Mr Akpabio further suggested that the call for division was merely an attempt by Mr Abaribe to publicly demonstrate his stance to Nigerians. He sustained the point of order, after which the Abian lawmaker rose in protest and was urged to formally move his motion.
Rising under Order 72(1), Mr Abaribe called for a division on Clause 60(3), specifically concerning the provision that if electronic transmission of results fails, Form EC8A should not serve as the sole basis, calling for the removal of the proviso that allows for manual transmission of results in the event of network failure.
During the division, Mr Akpabio directed senators who supported the caveat to stand.
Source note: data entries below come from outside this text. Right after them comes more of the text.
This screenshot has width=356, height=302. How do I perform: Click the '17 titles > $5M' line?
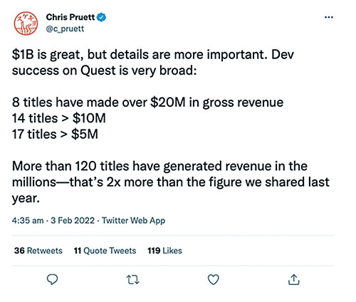[x=55, y=134]
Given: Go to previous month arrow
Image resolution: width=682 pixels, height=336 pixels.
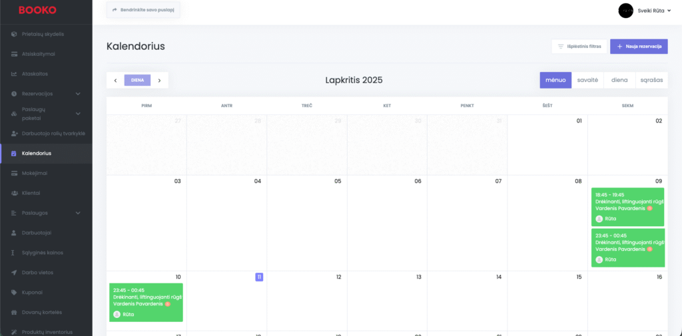Looking at the screenshot, I should (x=115, y=81).
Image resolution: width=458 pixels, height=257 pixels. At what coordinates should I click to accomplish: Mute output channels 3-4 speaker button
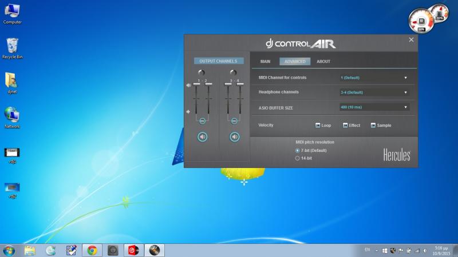click(234, 136)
He then asked those opposed to the caveat to rise, to which 15 opposition senators stood.
However, when the votes were counted, the Senate President announced that 15 senators did not support the proviso, while 55 senators voted in support.
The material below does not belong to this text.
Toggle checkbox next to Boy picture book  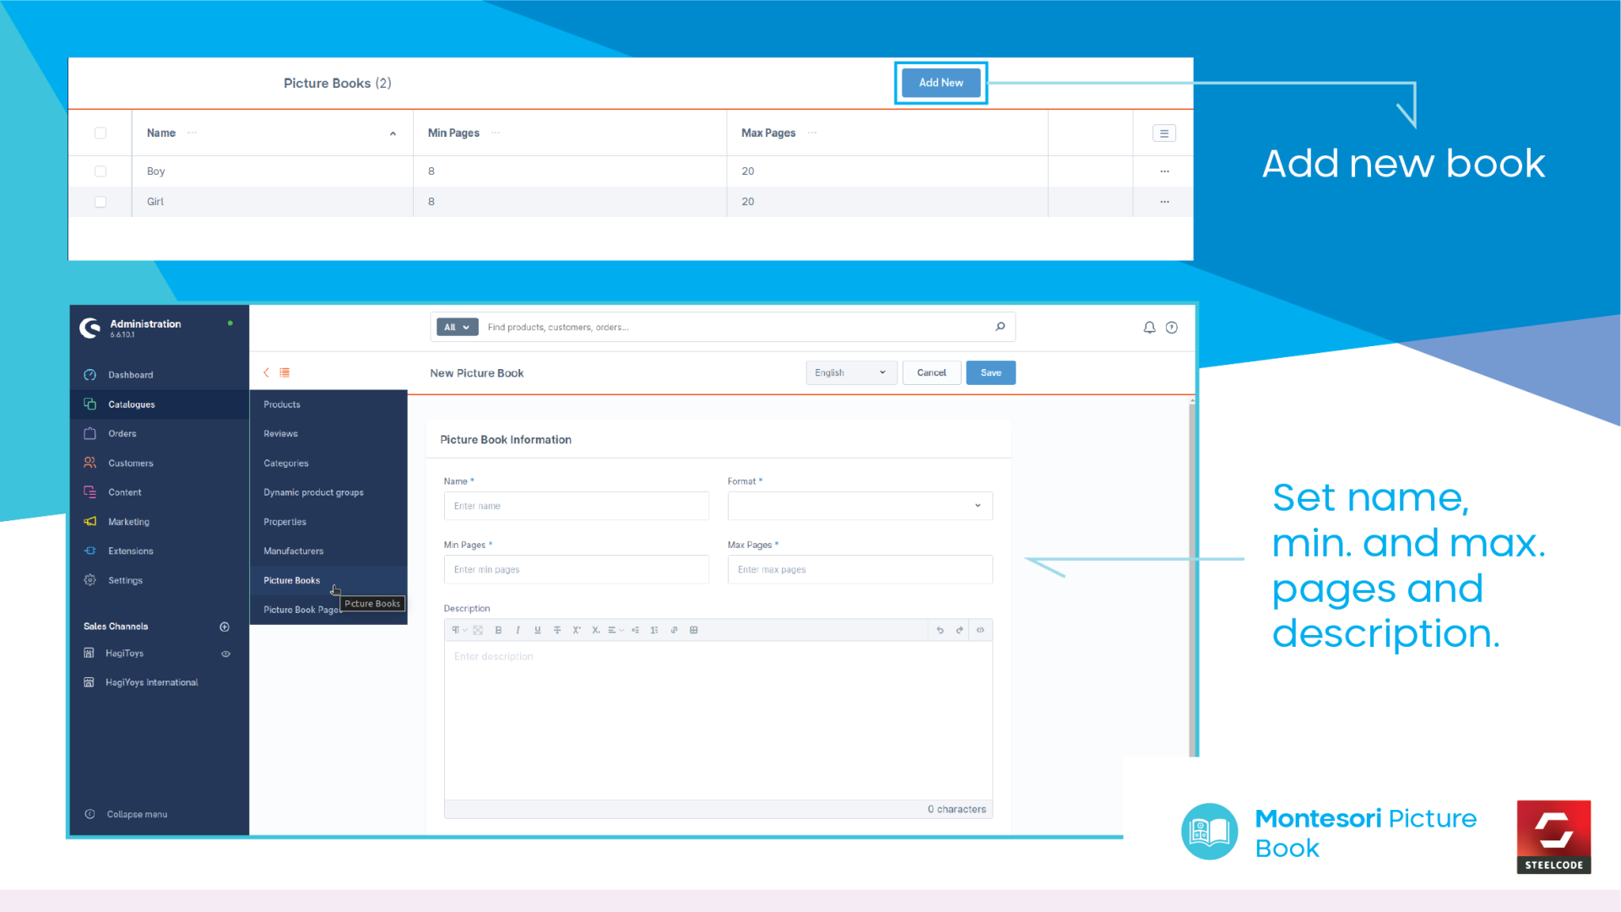click(101, 171)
Earlier, proceedings in the Senate were momentarily stalled as lawmakers began clause-by-clause consideration of the Electoral Act, 2022 (Repeal and Re-Enactment) Bill 2026, following a motion to rescind the earlier amendment.
The motion to rescind the bill was formally seconded on Tuesday, paving the way for the upper chamber to dissolve into the committee of the whole for detailed reconsideration and reenactment of the proposed legislation.
During the session, the Senate President, Godswill Akpabio, reeled out the clauses one after the other for deliberation.
However, the process stalled when at clause 60, Mr Abaribe raised a point of order, drawing immediate attention on the floor.
This soon caused the session to move into a closed-door session.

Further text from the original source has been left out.